◆ **REQUIREMENT**
Everything from the line with "Toggle face tracking target 3" down to the line with "the 効果音 (Sound" below must be printed exactly, those two lines included. Exclude pictures.

◆ **INPUT FOR THIS TASK**
================

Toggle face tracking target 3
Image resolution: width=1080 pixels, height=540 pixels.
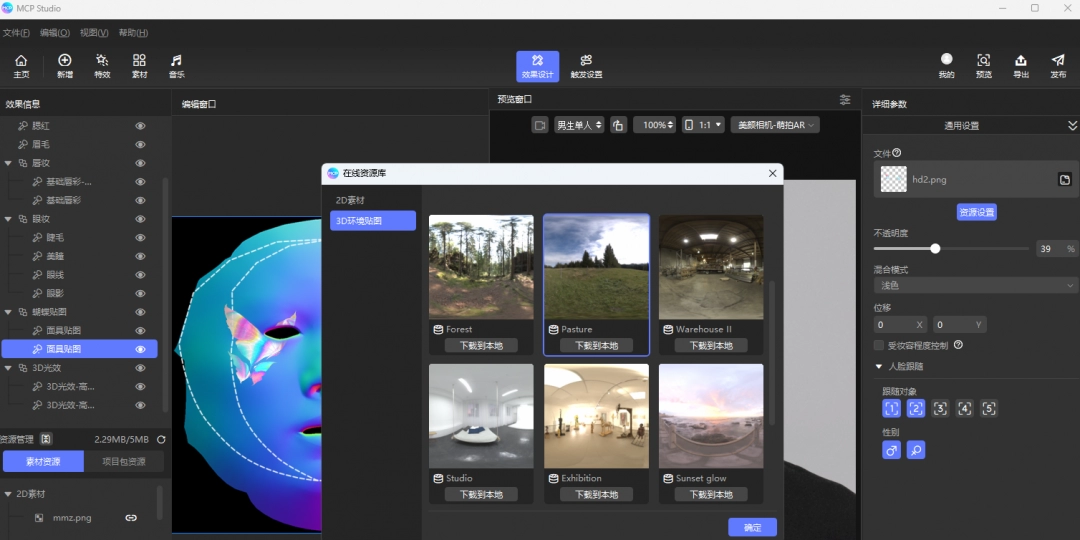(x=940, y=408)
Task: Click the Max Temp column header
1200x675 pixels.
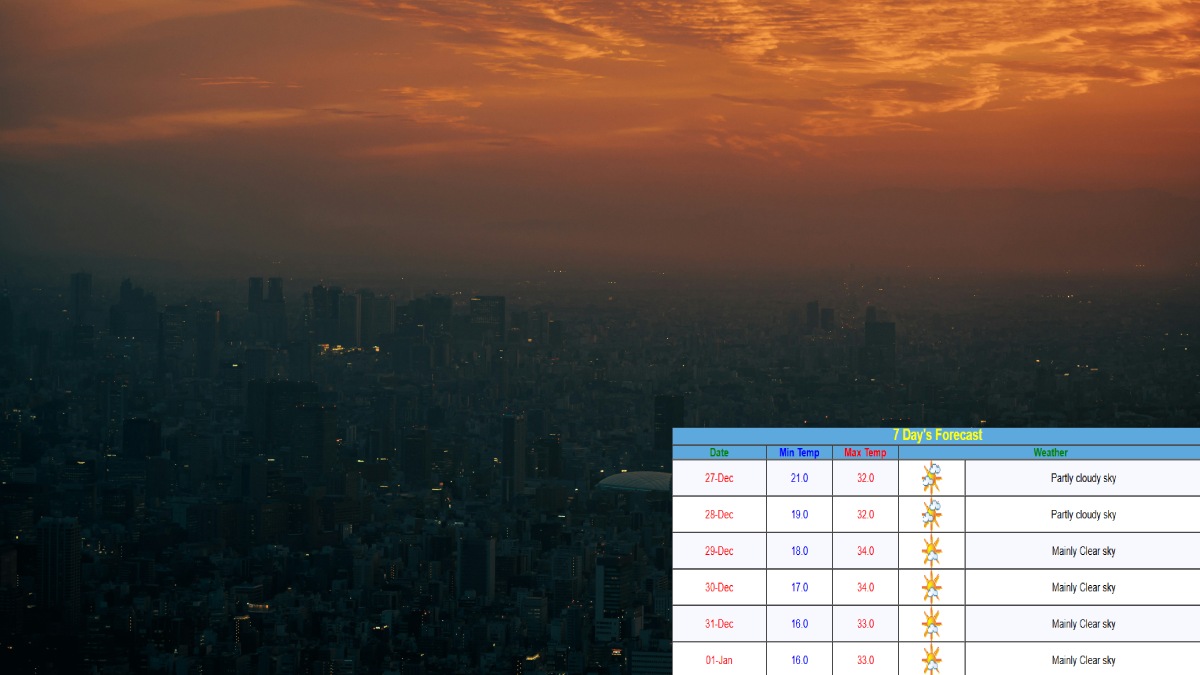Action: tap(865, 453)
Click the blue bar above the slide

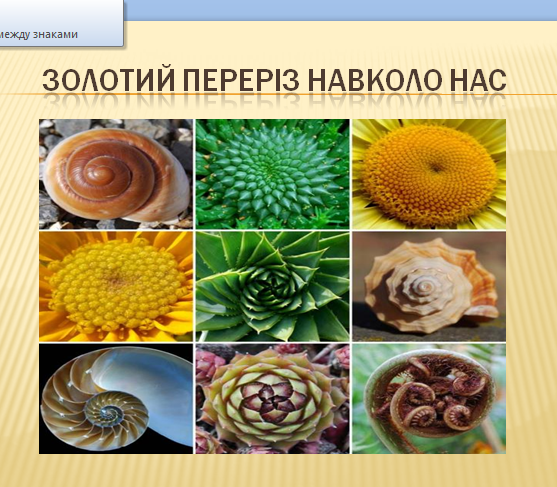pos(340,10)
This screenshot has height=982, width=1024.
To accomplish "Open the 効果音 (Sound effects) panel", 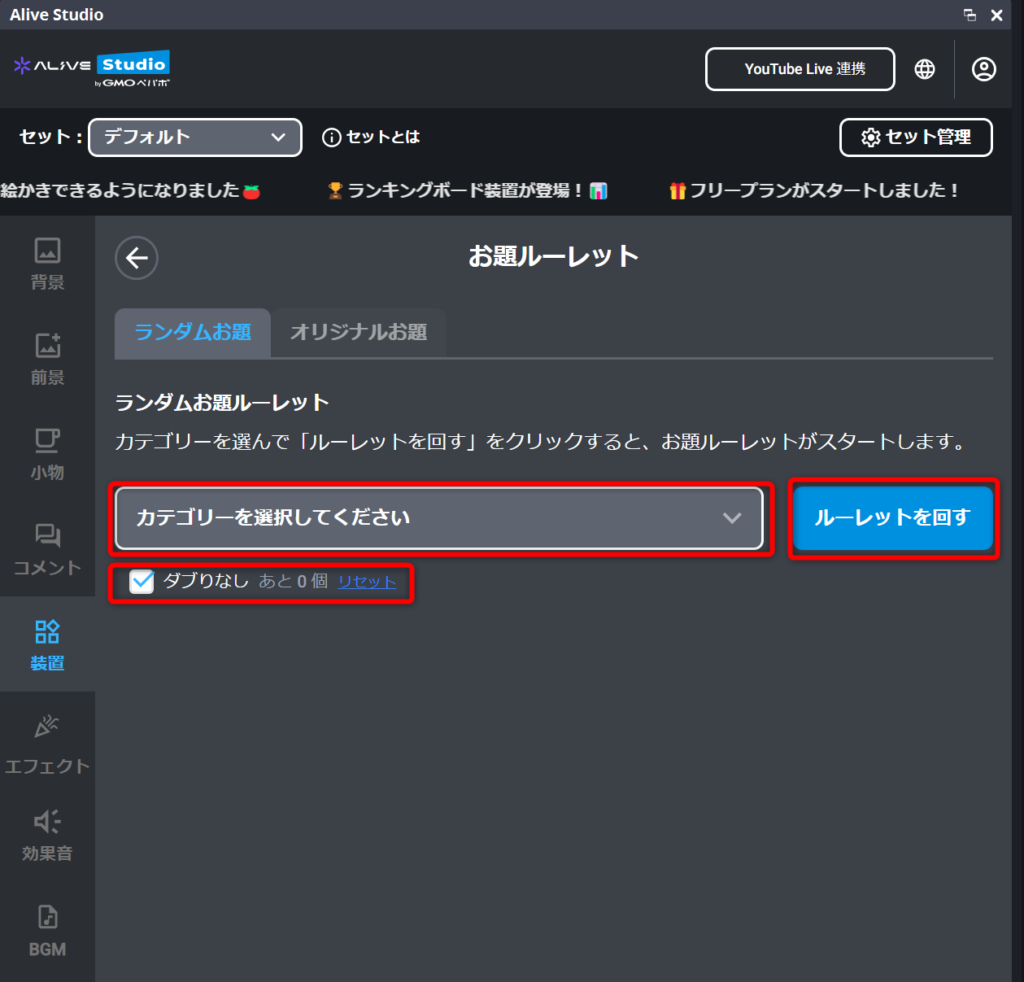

================

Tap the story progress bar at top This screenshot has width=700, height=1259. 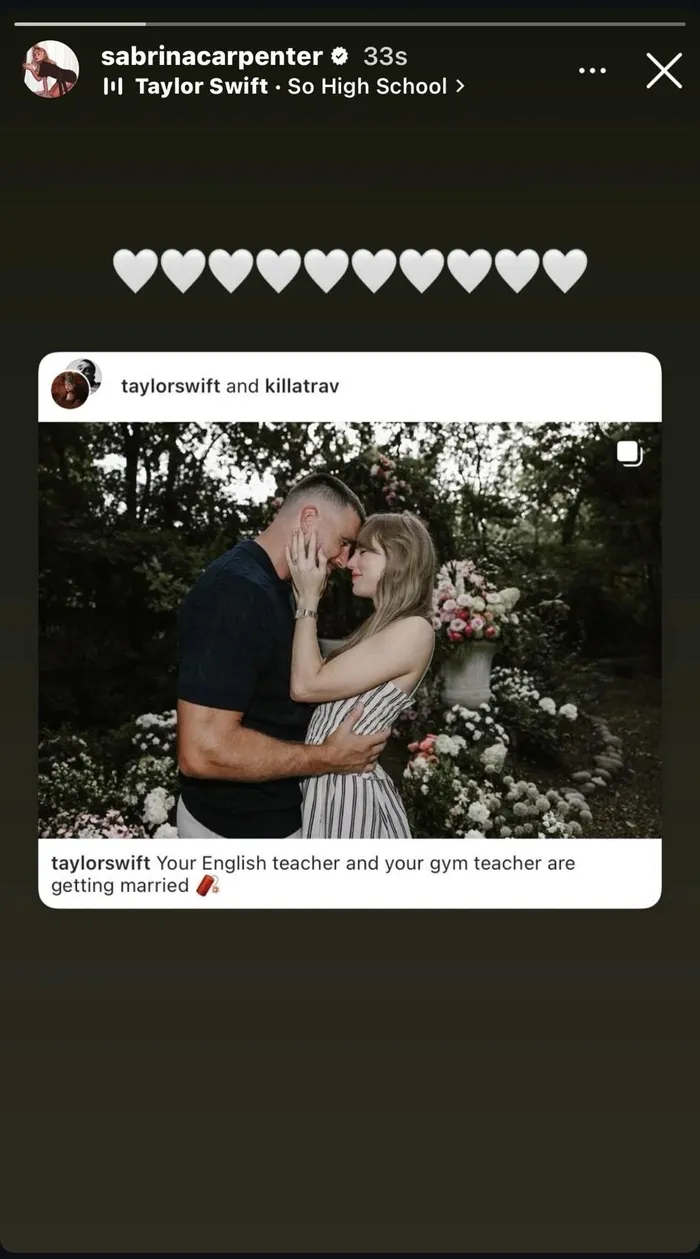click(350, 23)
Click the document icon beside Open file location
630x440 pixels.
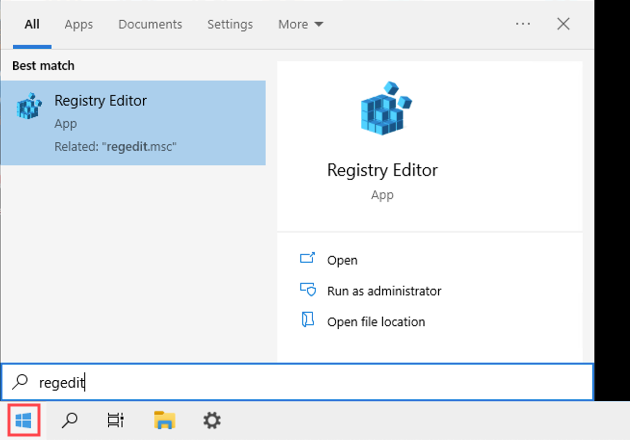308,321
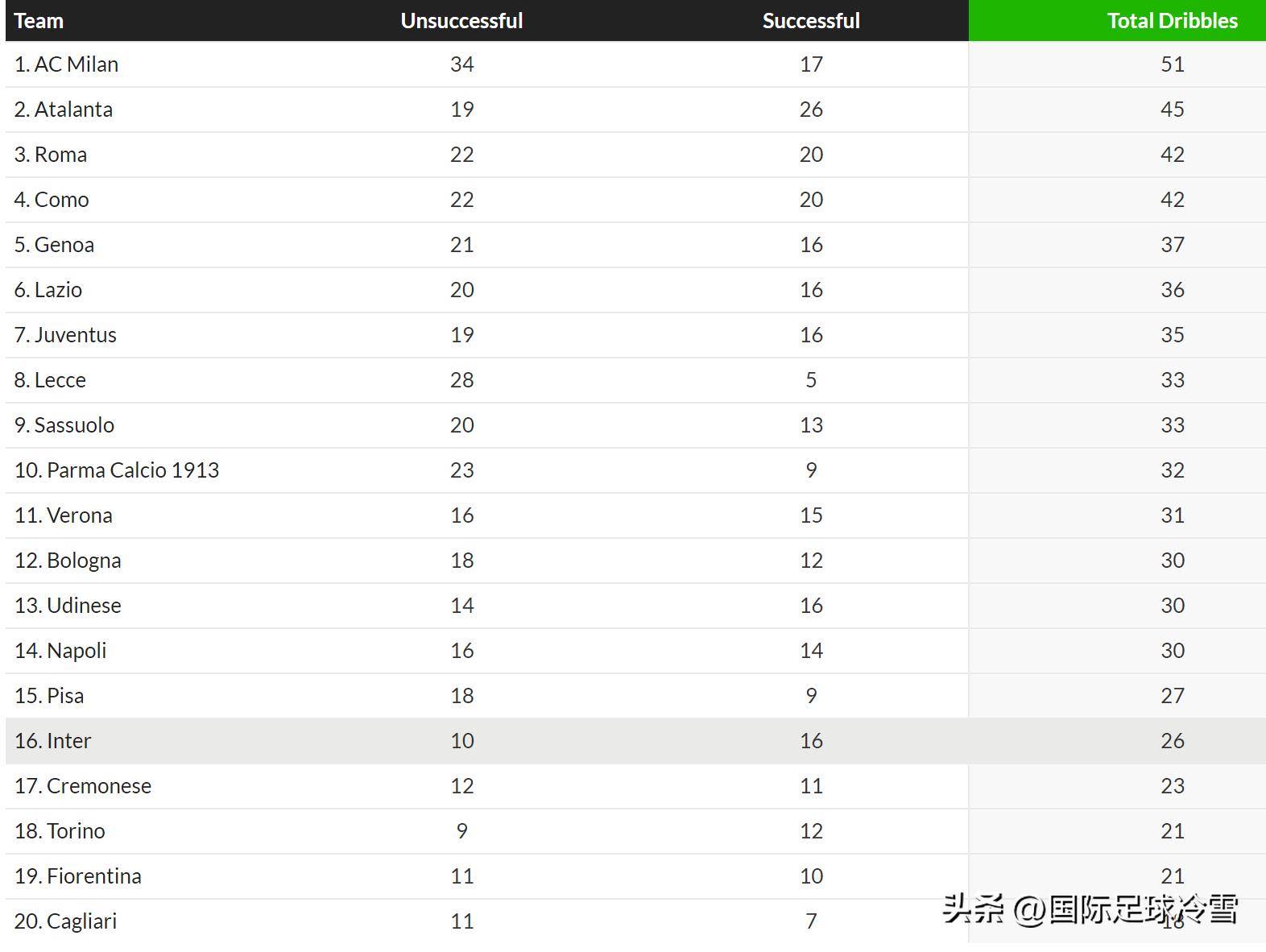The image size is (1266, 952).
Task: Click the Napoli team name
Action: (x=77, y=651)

================

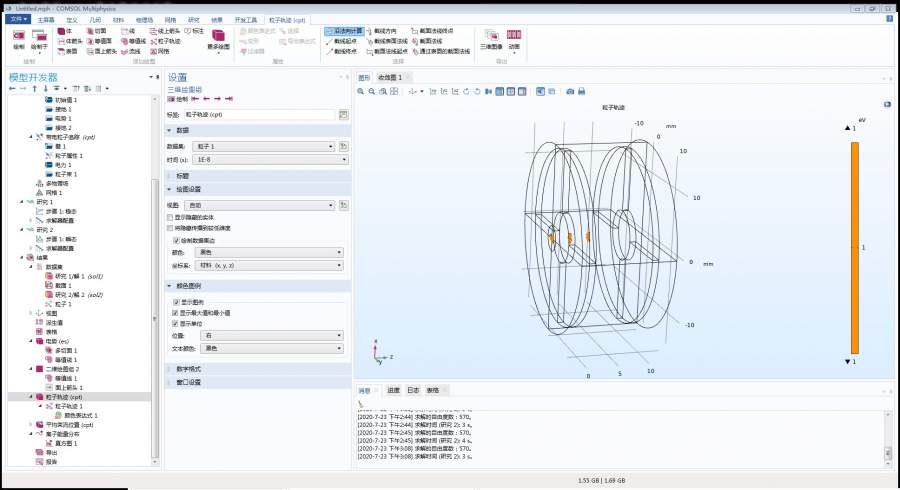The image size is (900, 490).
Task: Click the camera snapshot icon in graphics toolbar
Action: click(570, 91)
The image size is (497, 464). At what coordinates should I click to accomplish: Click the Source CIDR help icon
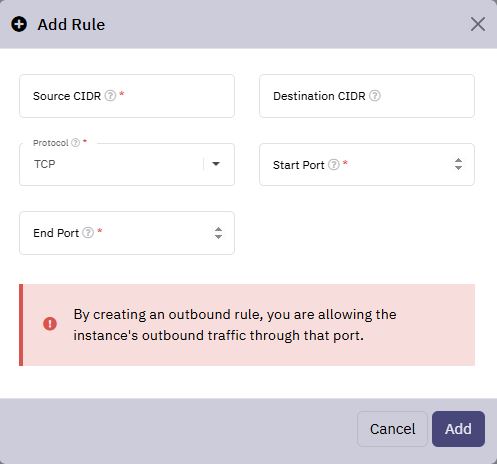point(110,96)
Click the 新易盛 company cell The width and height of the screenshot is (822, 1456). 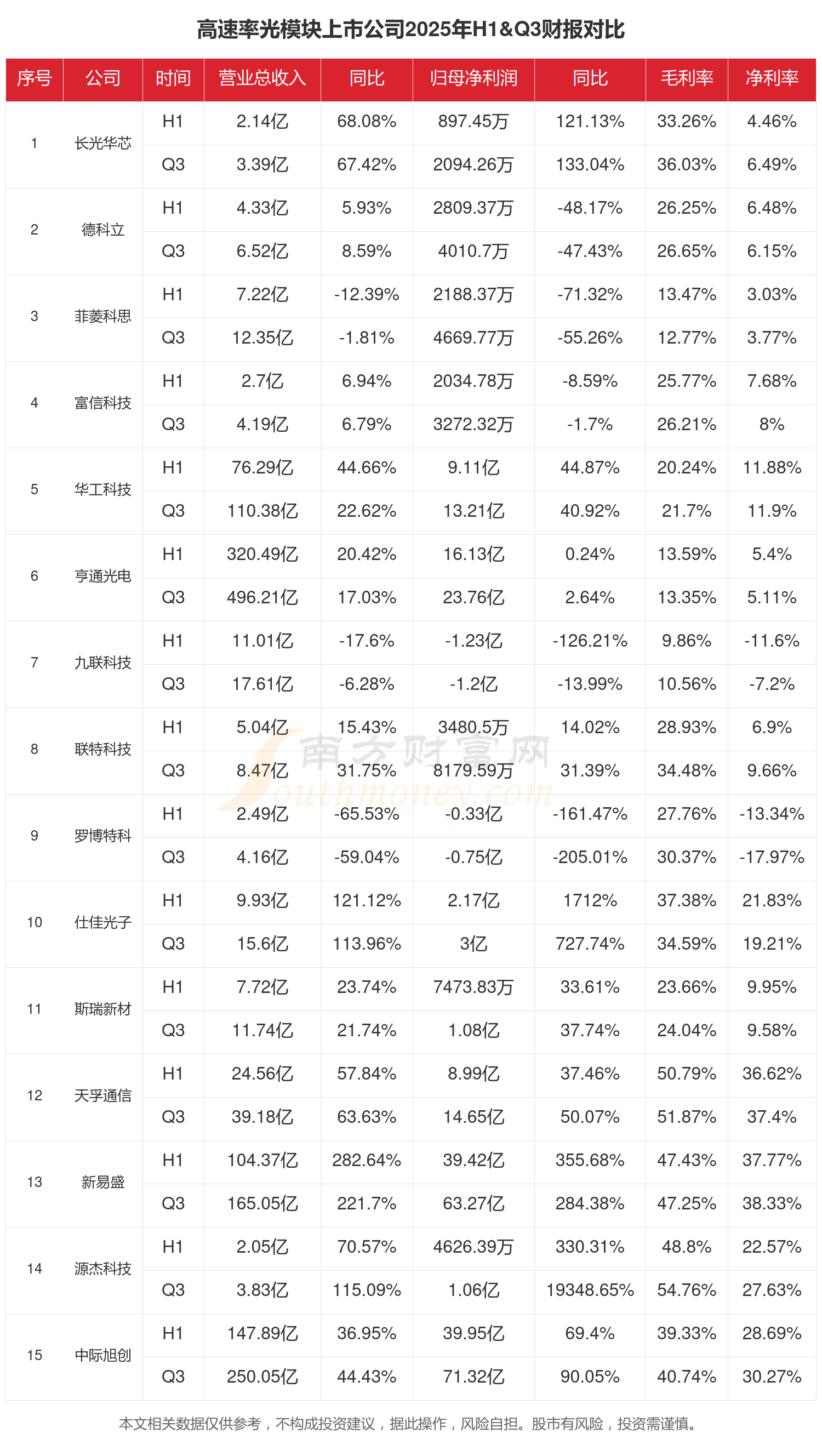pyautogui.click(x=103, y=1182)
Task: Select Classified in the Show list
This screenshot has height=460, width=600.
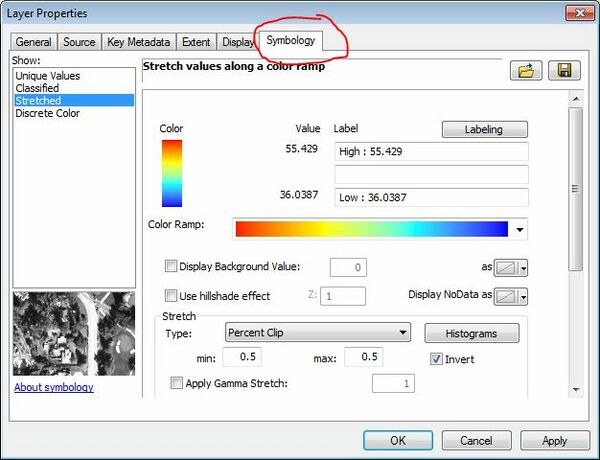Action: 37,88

================

◆ **EXERCISE RESPONSE**
Toggle face tracking target 3
Image resolution: width=1080 pixels, height=540 pixels.
(x=940, y=408)
Task: Click the Max Temp column header
1200x675 pixels.
Action: tap(865, 453)
Click the blue bar above the slide

pos(340,10)
This screenshot has height=982, width=1024.
To accomplish "Open the 効果音 (Sound effects) panel", 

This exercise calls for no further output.